**EXERCISE OBJECTIVE:** Express the items below as a two-column CSV with columns "source" and "target", one row per item, placing each item's text and its answer in separate quoted fields with line breaks replaced by spaces. Begin at the line that has "This screenshot has width=1240, height=950." and stop after the line that has "click(57, 560)".

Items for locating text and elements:

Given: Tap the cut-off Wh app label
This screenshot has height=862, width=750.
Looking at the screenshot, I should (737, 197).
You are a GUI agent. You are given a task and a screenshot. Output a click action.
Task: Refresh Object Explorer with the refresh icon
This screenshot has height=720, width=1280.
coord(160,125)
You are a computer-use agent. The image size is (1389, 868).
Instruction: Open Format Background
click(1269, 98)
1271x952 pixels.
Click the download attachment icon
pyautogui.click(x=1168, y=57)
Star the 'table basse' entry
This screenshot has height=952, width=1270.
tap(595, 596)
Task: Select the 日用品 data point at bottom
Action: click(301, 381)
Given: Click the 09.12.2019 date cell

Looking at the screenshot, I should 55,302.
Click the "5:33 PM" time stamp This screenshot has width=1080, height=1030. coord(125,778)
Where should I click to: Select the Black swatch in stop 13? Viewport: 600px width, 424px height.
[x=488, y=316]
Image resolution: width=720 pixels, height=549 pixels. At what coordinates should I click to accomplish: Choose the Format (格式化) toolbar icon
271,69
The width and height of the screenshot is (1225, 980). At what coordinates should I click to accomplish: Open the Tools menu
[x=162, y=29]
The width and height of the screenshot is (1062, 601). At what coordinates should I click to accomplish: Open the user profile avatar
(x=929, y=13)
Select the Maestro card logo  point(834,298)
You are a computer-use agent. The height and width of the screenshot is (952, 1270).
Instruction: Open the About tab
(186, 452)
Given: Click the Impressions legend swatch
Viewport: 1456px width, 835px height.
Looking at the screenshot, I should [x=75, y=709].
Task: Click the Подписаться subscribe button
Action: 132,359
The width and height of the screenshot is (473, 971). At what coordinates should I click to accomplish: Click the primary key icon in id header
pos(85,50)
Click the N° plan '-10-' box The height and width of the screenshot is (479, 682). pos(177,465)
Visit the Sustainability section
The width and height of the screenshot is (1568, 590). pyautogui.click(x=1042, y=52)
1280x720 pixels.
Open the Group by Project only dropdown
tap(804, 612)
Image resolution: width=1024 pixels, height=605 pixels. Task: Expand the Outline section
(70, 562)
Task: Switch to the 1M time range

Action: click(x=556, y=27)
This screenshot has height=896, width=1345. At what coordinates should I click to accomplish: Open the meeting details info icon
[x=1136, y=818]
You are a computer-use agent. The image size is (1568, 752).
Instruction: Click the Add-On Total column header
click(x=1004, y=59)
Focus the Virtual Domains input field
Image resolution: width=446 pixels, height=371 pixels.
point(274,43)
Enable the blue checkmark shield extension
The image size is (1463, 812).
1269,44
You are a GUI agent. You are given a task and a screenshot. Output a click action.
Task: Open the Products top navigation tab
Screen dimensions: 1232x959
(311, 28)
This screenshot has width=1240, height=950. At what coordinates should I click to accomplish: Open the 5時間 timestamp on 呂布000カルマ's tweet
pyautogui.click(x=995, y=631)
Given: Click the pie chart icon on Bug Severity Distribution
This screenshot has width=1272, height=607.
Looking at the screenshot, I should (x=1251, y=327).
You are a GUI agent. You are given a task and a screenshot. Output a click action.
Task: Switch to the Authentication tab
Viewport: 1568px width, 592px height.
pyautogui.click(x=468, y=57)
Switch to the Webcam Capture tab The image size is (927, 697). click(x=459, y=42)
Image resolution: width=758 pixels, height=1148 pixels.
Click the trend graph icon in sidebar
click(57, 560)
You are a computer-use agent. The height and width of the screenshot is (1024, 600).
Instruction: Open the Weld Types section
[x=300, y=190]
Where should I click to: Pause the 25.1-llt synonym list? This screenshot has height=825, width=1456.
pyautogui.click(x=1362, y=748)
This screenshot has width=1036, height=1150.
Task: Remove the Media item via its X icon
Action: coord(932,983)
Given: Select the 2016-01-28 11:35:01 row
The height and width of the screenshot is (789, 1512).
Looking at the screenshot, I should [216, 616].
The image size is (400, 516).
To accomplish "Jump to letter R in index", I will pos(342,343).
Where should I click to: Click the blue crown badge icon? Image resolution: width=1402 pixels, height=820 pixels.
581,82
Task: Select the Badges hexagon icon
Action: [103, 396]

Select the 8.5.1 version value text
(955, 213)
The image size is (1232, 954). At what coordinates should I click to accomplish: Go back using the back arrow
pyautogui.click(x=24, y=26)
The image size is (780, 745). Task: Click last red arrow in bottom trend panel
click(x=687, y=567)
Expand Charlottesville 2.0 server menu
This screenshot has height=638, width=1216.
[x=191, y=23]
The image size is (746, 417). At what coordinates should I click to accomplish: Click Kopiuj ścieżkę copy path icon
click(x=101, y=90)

**RESULT FOR THIS TASK:**
source,target
"This screenshot has width=1240, height=950. At what coordinates should I click to accomplish: Open the 5時間 timestamp on 呂布000カルマ's tweet","pyautogui.click(x=995, y=631)"
"Given: Click the pie chart icon on Bug Severity Distribution This screenshot has width=1272, height=607.","Looking at the screenshot, I should (x=1251, y=327)."
"You are a GUI agent. You are given a task and a screenshot. Output a click action. Task: Switch to the Authentication tab Viewport: 1568px width, 592px height.","pyautogui.click(x=468, y=57)"
"Switch to the Webcam Capture tab The image size is (927, 697).","click(x=459, y=42)"
"Image resolution: width=758 pixels, height=1148 pixels. Click the trend graph icon in sidebar","click(57, 560)"